Selected extract
################
Reward and Retain Key Employees with Incentive Compensation


By Bob Bandi

Schneider Downs has assisted several auto dealers recently with the implementation of incentive compensation plans utilizing deferred compensation arrangements (“DCA”). These types of plans allow key employees to share in the growth of the company without actually owning equity.

As an example, a dealer could establish a plan whereby the general manager will receive a bonus each year based on the increase in net operating income over the previous year. The general manager would then have the option of foregoing the cash and instead, investing the bonus in the DCA. The DCA is measured in terms of units and each would be valued at some percentage of the dealership’s value, based on the number of outstanding units. The valuation formula should be determined at the inception of the plan. It would typically be the book value of the company plus other normalizing adjustments and may include an estimation of blue sky. Blue sky could be determined based on a normalized earnings history.

The plan should include a vesting schedule. The employee is typically 100% vested in his or her share of the DCA in the event of death, disability, retirement or sale of the dealership. If the employee terminates for any other reason, only the vested portion becomes due. This amount is typically paid over a period of years and is tied to a non-compete arrangement.

This type of incentive compensation plan provides several benefits:

  • Just like any incentive compensation plan, it rewards key employees for a good job, including meeting specifically-defined goals.
  • It helps retain key employees because, upon termination for other than death, disability, retirement or sale of the dealership, the non-vested share is forfeited. Key employees with unvested benefits will be reluctant to leave the dealership.
################
Data block
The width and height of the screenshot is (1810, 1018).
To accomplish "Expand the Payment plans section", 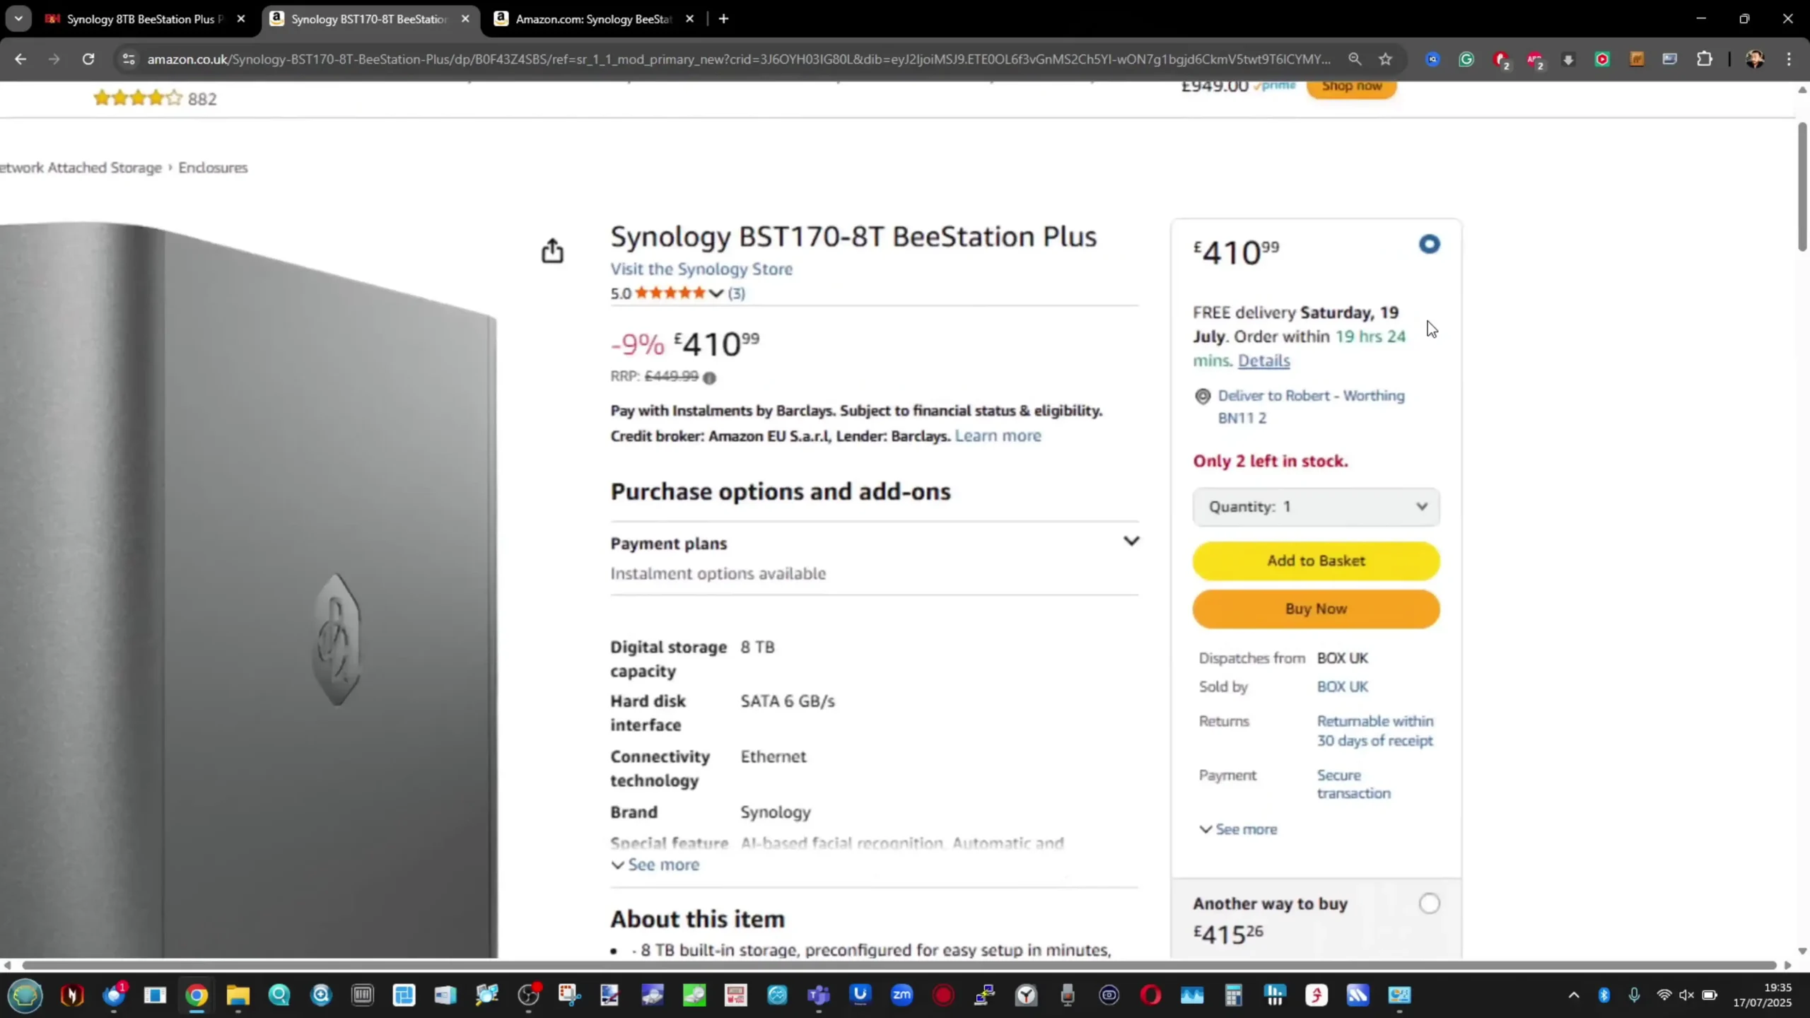I will pyautogui.click(x=1131, y=542).
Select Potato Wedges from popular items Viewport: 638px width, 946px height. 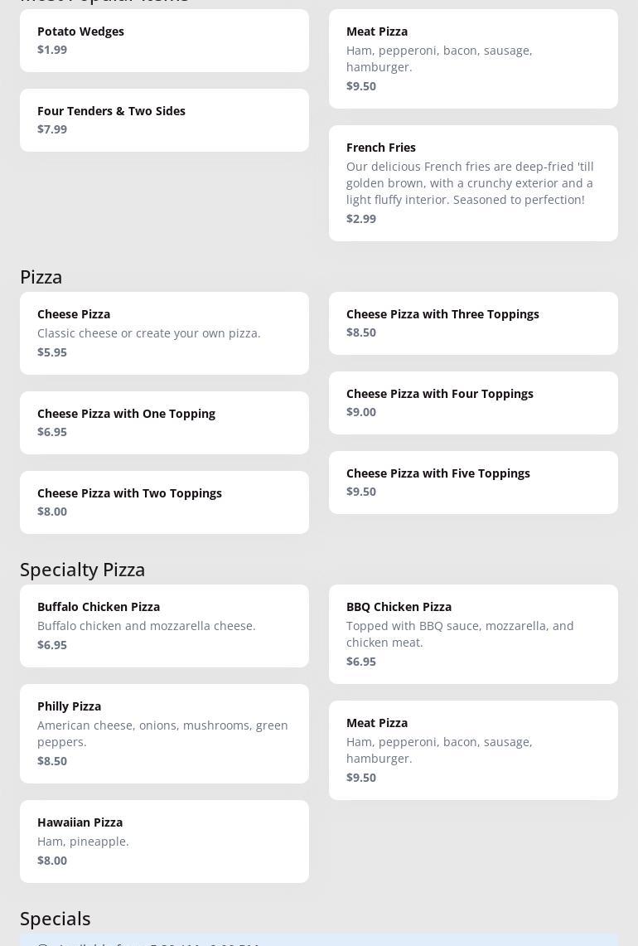[x=164, y=41]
################
Objectives
- A) Answer these questions about the incentive compensation article:
(i) What does the abbreviation "DCA" stand for?
(ii) In the example plan, what is the general manager's yearly bonus based on?
(iii) In which events is the employee typically 100% vested in his or her share of the DCA?
- B) Copy everything from "By Bob Bandi" down to "actually owning equity." in the incentive compensation article, swapping "auto dealers" out for "car dealerships".

Exercise responses
- A)
(i) Deferred compensation arrangements.
(ii) The increase in net operating income over the previous year.
(iii) Death, disability, retirement or sale of the dealership.

- B)
By Bob Bandi

Schneider Downs has assisted several car dealerships recently with the implementation of incentive compensation plans utilizing deferred compensation arrangements (“DCA”). These types of plans allow key employees to share in the growth of the company without actually owning equity.